September 07, 1986|KATHLEEN BROWN

One weekend at an art show set up on the grassy banks of a shady park, a group of people were clustered. The murmurs of appreciation led one to expect an up-and-coming Rembrandt, or Picasso. But upon inspection, the scene revealed a fluffy red Persian cat holding court, preening and posturing. Undeniably a work of art in himself, he was upstaging the show.

It turns out that the cat, Cinnamon--named for his particular shade of pumpkin-pie-colored fur and eyes to match--has become a celebrity of sorts.

Actually, to say it all happened recently is not entirely accurate. According to his owners, Carol and Rick Gandolfo of Redondo Beach, Cinnamon has always put on a show. Soon after getting the stray 2-year-old cat four years ago, the Gandolfos started taking him for walks on a leash around the neighborhood. People would stop them and marvel and exclaim at Cinnamon, particularly at those disdainful almond-shaped eyes that flash high voltage, and at his face, which Carol describes as "flat but not pug." Although "Cinnamon has always loved attention," says Carol, she admits his personality blossomed as his fans multiplied.

Late last year, a picture of him in a bathtub won the photo contest in the Sentinel, the employee newspaper for TRW, where Carol is a business administrator. An amateur photographer, she submitted the picture of her wet, bedraggled cat, his fiery eyes narrowed to glaring slits, his cat-brow furrowed into what could only be a frown. It may well be the all-time classic shot of a cat's distaste for water.

All the winning photos were published in a 1986 calendar that was distributed nationally just in time for Christmas. In February, Carol entered the same photo in a monthly contest sponsored by Petersen's Photographic magazine. This time, Cinnamon won the grand prize, and his picture appeared in the June issue.

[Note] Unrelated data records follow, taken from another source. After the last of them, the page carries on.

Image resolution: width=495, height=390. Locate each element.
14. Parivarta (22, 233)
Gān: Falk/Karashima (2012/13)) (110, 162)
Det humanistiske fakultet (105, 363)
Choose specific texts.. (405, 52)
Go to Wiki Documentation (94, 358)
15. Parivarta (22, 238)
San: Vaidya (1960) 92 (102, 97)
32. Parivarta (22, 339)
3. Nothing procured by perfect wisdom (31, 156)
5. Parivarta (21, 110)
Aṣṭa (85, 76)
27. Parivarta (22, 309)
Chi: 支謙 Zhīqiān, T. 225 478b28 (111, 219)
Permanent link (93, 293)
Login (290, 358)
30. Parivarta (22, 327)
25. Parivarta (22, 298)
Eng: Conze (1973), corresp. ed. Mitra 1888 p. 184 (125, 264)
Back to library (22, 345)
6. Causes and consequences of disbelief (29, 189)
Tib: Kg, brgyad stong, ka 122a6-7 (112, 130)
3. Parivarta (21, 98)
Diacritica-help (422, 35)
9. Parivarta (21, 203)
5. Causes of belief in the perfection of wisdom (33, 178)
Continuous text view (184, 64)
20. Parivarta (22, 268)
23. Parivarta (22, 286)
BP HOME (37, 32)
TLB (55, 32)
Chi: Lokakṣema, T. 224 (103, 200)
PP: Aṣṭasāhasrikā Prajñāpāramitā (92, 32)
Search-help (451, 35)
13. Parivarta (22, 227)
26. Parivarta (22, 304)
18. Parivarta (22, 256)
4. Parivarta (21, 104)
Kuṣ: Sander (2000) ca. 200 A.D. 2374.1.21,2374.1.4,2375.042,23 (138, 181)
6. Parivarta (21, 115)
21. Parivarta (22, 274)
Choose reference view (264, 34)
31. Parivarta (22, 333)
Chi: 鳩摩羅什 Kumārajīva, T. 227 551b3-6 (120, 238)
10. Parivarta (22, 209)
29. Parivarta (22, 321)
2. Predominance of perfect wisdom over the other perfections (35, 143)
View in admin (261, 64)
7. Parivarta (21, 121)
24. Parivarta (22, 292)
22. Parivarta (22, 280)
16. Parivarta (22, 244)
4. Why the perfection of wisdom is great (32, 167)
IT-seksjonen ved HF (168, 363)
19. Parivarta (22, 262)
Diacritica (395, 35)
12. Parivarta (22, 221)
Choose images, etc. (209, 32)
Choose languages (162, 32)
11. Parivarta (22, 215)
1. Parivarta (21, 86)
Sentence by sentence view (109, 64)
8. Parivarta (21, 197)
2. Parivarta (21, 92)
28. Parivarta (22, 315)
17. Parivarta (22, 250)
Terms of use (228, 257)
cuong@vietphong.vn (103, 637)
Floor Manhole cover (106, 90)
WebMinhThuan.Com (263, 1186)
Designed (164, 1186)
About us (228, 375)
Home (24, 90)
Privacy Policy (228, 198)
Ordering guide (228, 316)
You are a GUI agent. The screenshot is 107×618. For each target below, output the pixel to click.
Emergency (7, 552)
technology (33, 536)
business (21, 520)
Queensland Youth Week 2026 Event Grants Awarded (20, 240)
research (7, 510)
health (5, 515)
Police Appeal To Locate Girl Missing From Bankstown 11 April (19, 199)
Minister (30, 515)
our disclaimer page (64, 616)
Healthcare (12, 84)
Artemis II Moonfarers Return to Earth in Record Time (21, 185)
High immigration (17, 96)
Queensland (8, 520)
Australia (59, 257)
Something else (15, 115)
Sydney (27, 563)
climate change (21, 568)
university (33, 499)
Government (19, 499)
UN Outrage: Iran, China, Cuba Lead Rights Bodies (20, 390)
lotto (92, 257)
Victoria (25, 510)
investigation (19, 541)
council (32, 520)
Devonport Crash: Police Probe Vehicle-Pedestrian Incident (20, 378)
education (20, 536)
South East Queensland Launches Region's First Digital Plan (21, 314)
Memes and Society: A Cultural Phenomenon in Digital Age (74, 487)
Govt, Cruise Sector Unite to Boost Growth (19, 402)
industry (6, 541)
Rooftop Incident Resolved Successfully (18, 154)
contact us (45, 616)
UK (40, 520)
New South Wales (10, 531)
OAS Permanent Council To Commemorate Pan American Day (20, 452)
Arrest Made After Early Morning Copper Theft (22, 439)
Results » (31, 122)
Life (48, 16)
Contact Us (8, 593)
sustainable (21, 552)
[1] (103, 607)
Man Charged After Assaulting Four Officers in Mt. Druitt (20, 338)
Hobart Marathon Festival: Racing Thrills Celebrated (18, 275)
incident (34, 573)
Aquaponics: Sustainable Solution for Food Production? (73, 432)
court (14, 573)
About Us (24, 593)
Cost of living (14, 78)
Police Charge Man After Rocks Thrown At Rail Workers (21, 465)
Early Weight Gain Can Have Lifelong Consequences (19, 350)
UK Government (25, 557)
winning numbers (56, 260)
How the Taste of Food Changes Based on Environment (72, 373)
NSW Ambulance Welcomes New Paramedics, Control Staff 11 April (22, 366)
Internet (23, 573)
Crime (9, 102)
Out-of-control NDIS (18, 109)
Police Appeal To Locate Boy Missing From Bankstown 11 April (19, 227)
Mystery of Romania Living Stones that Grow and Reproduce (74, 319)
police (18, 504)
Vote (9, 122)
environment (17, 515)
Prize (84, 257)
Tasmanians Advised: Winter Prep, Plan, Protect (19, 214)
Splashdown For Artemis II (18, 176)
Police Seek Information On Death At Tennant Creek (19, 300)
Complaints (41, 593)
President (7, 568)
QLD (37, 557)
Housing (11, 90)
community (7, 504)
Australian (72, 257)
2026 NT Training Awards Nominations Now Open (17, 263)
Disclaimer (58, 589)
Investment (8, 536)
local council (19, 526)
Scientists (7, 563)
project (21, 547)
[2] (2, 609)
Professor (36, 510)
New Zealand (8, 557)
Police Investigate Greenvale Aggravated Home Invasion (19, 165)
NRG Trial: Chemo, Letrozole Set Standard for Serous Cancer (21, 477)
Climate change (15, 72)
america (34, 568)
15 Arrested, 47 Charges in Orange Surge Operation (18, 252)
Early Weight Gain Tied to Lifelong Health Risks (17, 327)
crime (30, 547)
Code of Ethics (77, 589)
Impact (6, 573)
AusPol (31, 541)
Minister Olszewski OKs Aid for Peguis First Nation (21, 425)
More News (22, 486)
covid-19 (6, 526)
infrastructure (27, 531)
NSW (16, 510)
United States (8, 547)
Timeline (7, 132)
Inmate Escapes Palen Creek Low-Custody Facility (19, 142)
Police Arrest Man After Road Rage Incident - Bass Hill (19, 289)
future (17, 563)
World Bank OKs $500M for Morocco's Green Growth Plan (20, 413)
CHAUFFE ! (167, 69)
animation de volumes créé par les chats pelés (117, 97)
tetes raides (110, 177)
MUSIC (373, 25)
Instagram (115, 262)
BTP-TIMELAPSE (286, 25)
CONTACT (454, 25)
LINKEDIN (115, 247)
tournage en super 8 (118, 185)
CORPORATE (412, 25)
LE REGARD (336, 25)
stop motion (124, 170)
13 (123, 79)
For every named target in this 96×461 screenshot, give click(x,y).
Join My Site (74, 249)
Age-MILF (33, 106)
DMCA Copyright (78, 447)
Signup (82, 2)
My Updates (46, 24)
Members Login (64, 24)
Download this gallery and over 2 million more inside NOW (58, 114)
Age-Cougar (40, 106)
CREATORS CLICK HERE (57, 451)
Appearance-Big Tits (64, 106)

Life at the Gandolfo's hasn't been the same since. People all over the country want to know more about the cat, and they want copies of the photo. There were so many requests that the Gandolfos made a poster of it, an ad for which ran in the August issue of Photographic. "Things have really been crazy," said Carol, who's fielding offers for greeting cards and photo sessions.

The Gandolfos say Cinnamon is the only one of their three cats who likes to hit the road--on foot or by car. Carol says, "He'll wait by the door each evening and let us know with loud and encouraging remarks that it's time for his walk." His outings, she says, are Cinnamon's chance "to see and be seen."

When Fame knocked at his cat basket, he was ready.